• Stated exercise:
Render every line of the material below as a Markdown table with the columns "No." and "Text", giving each line a row number and omitting blank lines.

• Records shown:

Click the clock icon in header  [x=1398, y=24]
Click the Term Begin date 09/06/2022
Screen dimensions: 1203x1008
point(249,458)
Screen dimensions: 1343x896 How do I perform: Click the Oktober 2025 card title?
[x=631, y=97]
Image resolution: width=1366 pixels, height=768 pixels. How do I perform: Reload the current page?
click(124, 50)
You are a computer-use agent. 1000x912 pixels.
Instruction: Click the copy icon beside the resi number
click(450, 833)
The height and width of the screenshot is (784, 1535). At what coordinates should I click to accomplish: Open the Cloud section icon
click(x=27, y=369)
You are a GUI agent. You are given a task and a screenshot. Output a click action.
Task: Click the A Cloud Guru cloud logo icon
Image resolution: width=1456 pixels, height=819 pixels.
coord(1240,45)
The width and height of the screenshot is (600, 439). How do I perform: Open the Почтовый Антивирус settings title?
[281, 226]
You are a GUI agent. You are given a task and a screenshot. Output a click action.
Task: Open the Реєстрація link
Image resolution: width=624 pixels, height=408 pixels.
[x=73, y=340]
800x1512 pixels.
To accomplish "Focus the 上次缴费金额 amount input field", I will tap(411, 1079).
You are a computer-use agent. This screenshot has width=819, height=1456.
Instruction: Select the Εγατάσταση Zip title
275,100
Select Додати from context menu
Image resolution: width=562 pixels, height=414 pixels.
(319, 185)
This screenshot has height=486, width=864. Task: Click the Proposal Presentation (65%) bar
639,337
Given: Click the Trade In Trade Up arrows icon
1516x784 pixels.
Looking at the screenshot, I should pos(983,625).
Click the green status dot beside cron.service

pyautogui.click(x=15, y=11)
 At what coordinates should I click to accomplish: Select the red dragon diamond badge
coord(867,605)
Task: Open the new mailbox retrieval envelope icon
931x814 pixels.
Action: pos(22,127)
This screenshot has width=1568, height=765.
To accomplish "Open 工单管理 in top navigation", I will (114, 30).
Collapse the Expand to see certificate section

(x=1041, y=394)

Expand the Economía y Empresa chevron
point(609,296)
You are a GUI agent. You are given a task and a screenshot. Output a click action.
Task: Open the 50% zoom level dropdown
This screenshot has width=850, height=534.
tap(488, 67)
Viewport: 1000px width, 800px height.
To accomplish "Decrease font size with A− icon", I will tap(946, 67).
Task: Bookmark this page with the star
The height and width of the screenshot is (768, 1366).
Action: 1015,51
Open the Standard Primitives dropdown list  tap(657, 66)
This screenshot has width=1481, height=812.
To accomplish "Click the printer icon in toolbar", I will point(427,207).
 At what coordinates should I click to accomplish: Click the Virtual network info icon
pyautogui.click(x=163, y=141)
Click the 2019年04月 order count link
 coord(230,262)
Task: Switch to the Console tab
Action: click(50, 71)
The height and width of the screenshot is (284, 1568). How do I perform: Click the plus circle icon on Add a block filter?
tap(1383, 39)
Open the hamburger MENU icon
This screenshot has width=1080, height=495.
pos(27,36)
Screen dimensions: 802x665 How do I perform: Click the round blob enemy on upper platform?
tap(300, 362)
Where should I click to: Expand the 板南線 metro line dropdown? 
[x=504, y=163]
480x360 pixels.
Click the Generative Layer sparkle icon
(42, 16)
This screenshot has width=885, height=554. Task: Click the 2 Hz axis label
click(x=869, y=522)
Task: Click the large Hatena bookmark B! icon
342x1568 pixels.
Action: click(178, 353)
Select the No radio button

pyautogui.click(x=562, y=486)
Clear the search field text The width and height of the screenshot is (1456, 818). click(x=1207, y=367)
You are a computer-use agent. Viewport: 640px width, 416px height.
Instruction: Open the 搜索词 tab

• Task result:
| No. | Text |
|---|---|
| 1 | Click the clock icon in header  [x=1398, y=24] |
| 2 | Click the Term Begin date 09/06/2022 |
| 3 | Screen dimensions: 1203x1008 |
| 4 | point(249,458) |
| 5 | Screen dimensions: 1343x896 How do I perform: Click the Oktober 2025 card title? |
| 6 | [x=631, y=97] |
| 7 | Image resolution: width=1366 pixels, height=768 pixels. How do I perform: Reload the current page? |
| 8 | click(124, 50) |
| 9 | You are a computer-use agent. 1000x912 pixels. |
| 10 | Instruction: Click the copy icon beside the resi number |
| 11 | click(450, 833) |
| 12 | The height and width of the screenshot is (784, 1535). At what coordinates should I click to accomplish: Open the Cloud section icon |
| 13 | click(x=27, y=369) |
| 14 | You are a GUI agent. You are given a task and a screenshot. Output a click action. |
| 15 | Task: Click the A Cloud Guru cloud logo icon |
| 16 | Image resolution: width=1456 pixels, height=819 pixels. |
| 17 | coord(1240,45) |
| 18 | The width and height of the screenshot is (600, 439). How do I perform: Open the Почтовый Антивирус settings title? |
| 19 | [281, 226] |
| 20 | You are a GUI agent. You are given a task and a screenshot. Output a click action. |
| 21 | Task: Open the Реєстрація link |
| 22 | Image resolution: width=624 pixels, height=408 pixels. |
| 23 | [x=73, y=340] |
| 24 | 800x1512 pixels. |
| 25 | To accomplish "Focus the 上次缴费金额 amount input field", I will tap(411, 1079). |
| 26 | You are a computer-use agent. This screenshot has width=819, height=1456. |
| 27 | Instruction: Select the Εγατάσταση Zip title |
| 28 | 275,100 |
| 29 | Select Додати from context menu |
| 30 | Image resolution: width=562 pixels, height=414 pixels. |
| 31 | (319, 185) |
| 32 | This screenshot has height=486, width=864. Task: Click the Proposal Presentation (65%) bar |
| 33 | 639,337 |
| 34 | Given: Click the Trade In Trade Up arrows icon |
| 35 | 1516x784 pixels. |
| 36 | Looking at the screenshot, I should pos(983,625). |
| 37 | Click the green status dot beside cron.service |
| 38 | pyautogui.click(x=15, y=11) |
| 39 |  At what coordinates should I click to accomplish: Select the red dragon diamond badge |
| 40 | coord(867,605) |
| 41 | Task: Open the new mailbox retrieval envelope icon |
| 42 | 931x814 pixels. |
| 43 | Action: pos(22,127) |
| 44 | This screenshot has width=1568, height=765. |
| 45 | To accomplish "Open 工单管理 in top navigation", I will (114, 30). |
| 46 | Collapse the Expand to see certificate section |
| 47 | (x=1041, y=394) |
| 48 | Expand the Economía y Empresa chevron |
| 49 | point(609,296) |
| 50 | You are a GUI agent. You are given a task and a screenshot. Output a click action. |
| 51 | Task: Open the 50% zoom level dropdown |
| 52 | This screenshot has width=850, height=534. |
| 53 | tap(488, 67) |
| 54 | Viewport: 1000px width, 800px height. |
| 55 | To accomplish "Decrease font size with A− icon", I will tap(946, 67). |
| 56 | Task: Bookmark this page with the star |
| 57 | The height and width of the screenshot is (768, 1366). |
| 58 | Action: 1015,51 |
| 59 | Open the Standard Primitives dropdown list  tap(657, 66) |
| 60 | This screenshot has width=1481, height=812. |
| 61 | To accomplish "Click the printer icon in toolbar", I will point(427,207). |
| 62 |  At what coordinates should I click to accomplish: Click the Virtual network info icon |
| 63 | pyautogui.click(x=163, y=141) |
| 64 | Click the 2019年04月 order count link |
| 65 |  coord(230,262) |
| 66 | Task: Switch to the Console tab |
| 67 | Action: click(50, 71) |
| 68 | The height and width of the screenshot is (284, 1568). How do I perform: Click the plus circle icon on Add a block filter? |
| 69 | tap(1383, 39) |
| 70 | Open the hamburger MENU icon |
| 71 | This screenshot has width=1080, height=495. |
| 72 | pos(27,36) |
| 73 | Screen dimensions: 802x665 How do I perform: Click the round blob enemy on upper platform? |
| 74 | tap(300, 362) |
| 75 | Where should I click to: Expand the 板南線 metro line dropdown?  |
| 76 | [x=504, y=163] |
| 77 | 480x360 pixels. |
| 78 | Click the Generative Layer sparkle icon |
| 79 | (42, 16) |
| 80 | This screenshot has width=885, height=554. Task: Click the 2 Hz axis label |
| 81 | click(x=869, y=522) |
| 82 | Task: Click the large Hatena bookmark B! icon |
| 83 | 342x1568 pixels. |
| 84 | Action: click(178, 353) |
| 85 | Select the No radio button |
| 86 | pyautogui.click(x=562, y=486) |
| 87 | Clear the search field text The width and height of the screenshot is (1456, 818). click(x=1207, y=367) |
| 88 | You are a computer-use agent. Viewport: 640px width, 416px height. |
| 89 | Instruction: Open the 搜索词 tab |